_Source records:_
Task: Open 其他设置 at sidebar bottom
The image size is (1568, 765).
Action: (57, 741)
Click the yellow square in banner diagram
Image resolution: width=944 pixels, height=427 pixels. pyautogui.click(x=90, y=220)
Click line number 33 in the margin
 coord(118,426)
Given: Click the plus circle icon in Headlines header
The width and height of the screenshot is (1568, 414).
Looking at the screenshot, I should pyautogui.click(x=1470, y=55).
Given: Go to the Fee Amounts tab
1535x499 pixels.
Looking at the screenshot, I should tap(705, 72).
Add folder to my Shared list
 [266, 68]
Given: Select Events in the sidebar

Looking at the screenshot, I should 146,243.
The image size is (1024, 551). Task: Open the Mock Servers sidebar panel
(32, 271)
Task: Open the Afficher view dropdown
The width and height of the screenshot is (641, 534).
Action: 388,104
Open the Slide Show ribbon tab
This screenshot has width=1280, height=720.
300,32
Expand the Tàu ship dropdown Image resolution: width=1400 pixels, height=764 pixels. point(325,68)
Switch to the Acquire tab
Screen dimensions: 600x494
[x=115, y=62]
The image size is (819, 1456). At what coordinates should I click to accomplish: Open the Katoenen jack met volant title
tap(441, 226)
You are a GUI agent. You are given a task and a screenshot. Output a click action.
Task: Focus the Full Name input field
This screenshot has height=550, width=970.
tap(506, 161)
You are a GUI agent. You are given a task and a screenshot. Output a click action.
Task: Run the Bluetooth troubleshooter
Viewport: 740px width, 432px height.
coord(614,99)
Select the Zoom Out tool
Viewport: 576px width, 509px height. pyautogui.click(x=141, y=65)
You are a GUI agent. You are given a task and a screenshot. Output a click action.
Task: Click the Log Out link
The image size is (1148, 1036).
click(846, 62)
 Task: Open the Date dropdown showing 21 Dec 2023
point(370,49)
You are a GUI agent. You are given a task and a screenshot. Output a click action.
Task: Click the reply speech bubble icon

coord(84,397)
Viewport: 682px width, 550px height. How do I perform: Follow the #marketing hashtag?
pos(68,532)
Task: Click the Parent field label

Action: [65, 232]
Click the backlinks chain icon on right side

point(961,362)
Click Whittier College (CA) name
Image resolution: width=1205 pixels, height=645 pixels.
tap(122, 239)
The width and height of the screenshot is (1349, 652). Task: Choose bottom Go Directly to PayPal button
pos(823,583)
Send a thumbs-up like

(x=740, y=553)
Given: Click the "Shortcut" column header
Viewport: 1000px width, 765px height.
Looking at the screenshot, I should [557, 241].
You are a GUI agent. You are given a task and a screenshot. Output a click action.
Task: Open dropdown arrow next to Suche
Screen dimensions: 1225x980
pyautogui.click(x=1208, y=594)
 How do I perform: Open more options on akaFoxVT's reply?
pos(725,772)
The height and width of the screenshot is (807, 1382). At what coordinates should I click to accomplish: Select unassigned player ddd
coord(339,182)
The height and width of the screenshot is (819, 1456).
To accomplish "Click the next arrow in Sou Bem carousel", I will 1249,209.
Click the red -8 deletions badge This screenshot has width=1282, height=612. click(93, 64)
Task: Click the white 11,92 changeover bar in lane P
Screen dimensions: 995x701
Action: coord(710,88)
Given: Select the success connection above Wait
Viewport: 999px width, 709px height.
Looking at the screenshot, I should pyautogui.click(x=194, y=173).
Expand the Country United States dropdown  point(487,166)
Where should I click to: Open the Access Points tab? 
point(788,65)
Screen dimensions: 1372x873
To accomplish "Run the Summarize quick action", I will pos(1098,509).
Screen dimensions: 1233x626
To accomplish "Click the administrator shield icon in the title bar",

_What is required:_ If a line above holds the string "next", return it as it stands.

_Answer area:_
Task: Open dropdown arrow next to Suche
To accomplish "Click the next arrow in Sou Bem carousel", I will 1249,209.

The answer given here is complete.